> **EXERCISE DIRECTIONS**
Retype the rows word for word, starting at the line that contains "Image resolution: width=452" and ending at the line that contains "The height and", with both of those lines included. Leave the pictures out.

> **MATERIAL PROVIDED**

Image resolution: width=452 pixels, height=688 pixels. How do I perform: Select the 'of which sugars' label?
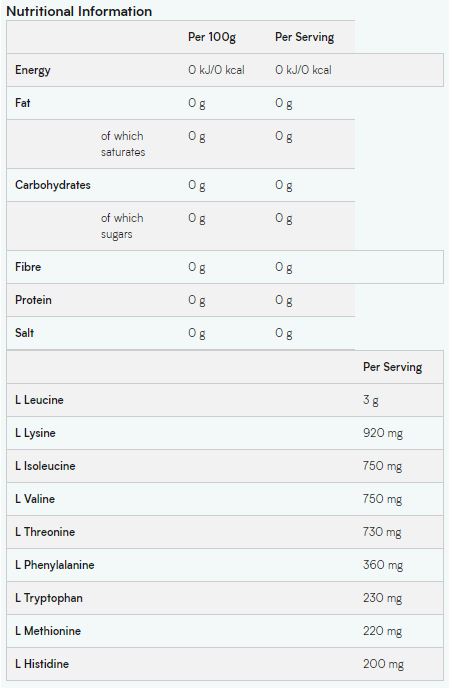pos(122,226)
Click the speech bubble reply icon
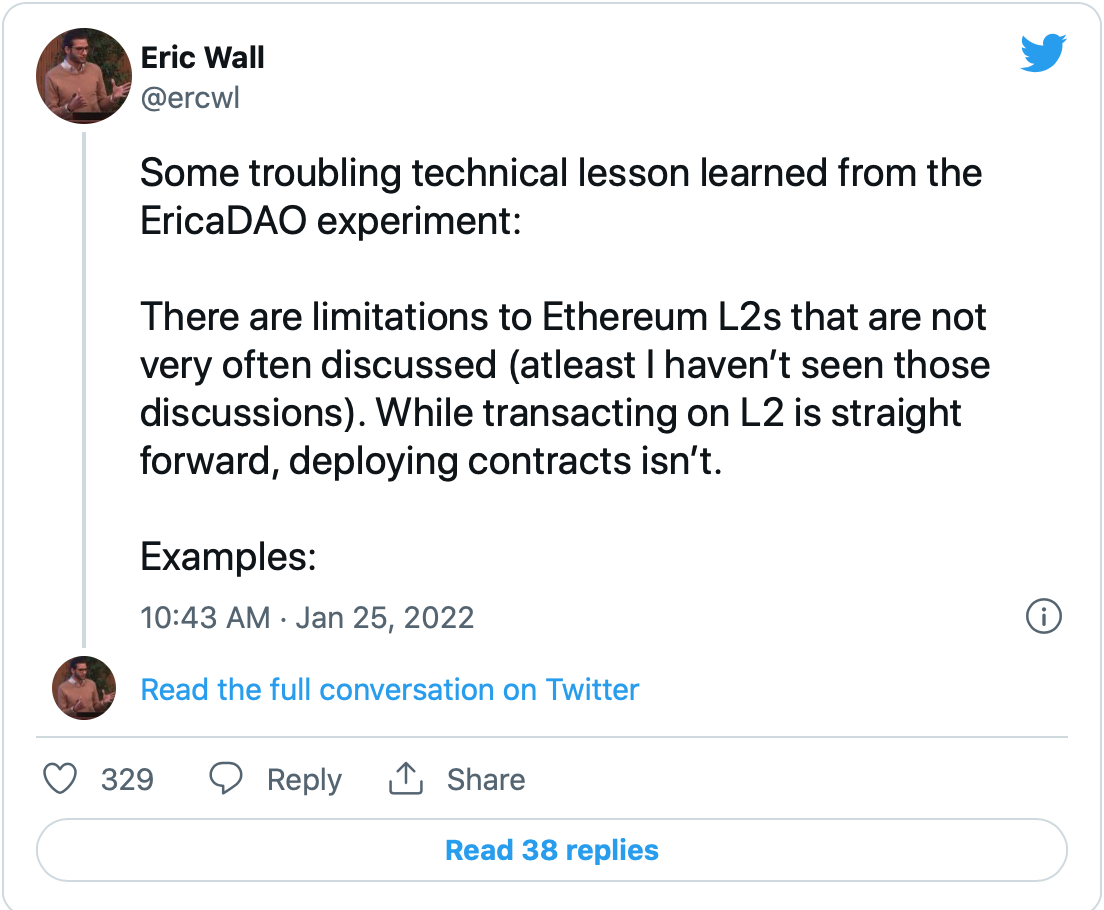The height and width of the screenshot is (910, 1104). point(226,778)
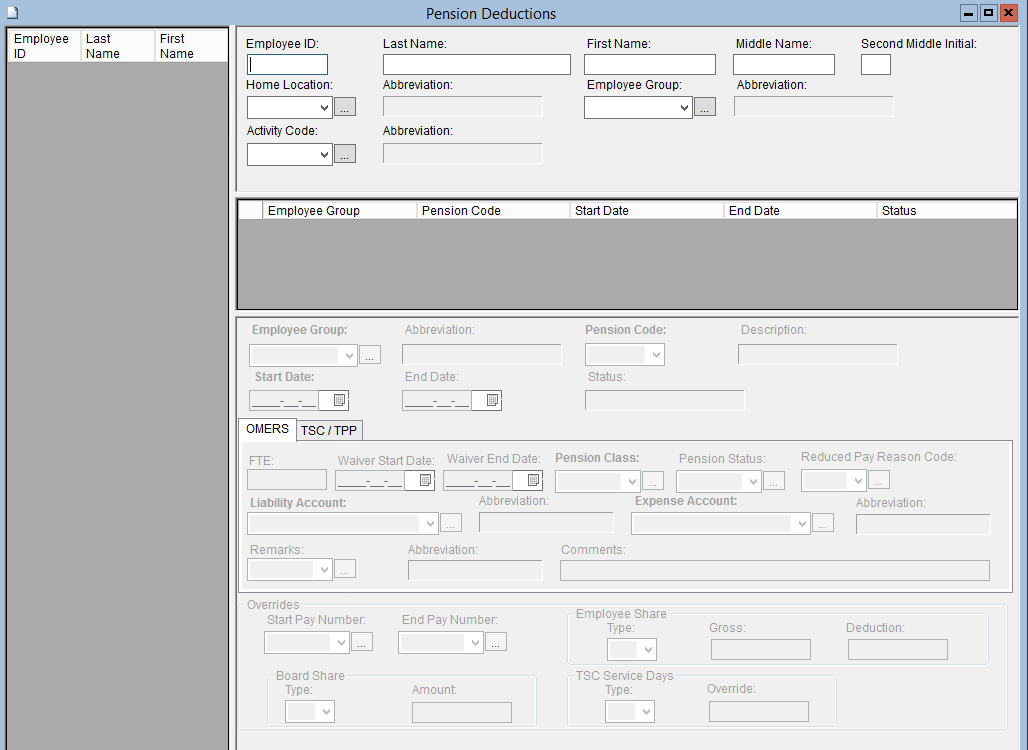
* * *
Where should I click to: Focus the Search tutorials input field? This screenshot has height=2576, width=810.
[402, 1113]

> **FINISHED EXERCISE**
Image resolution: width=452 pixels, height=688 pixels. How do I perform: Select the 'of which sugars' label?
pos(122,226)
Click the speech bubble reply icon
The height and width of the screenshot is (910, 1104). point(226,778)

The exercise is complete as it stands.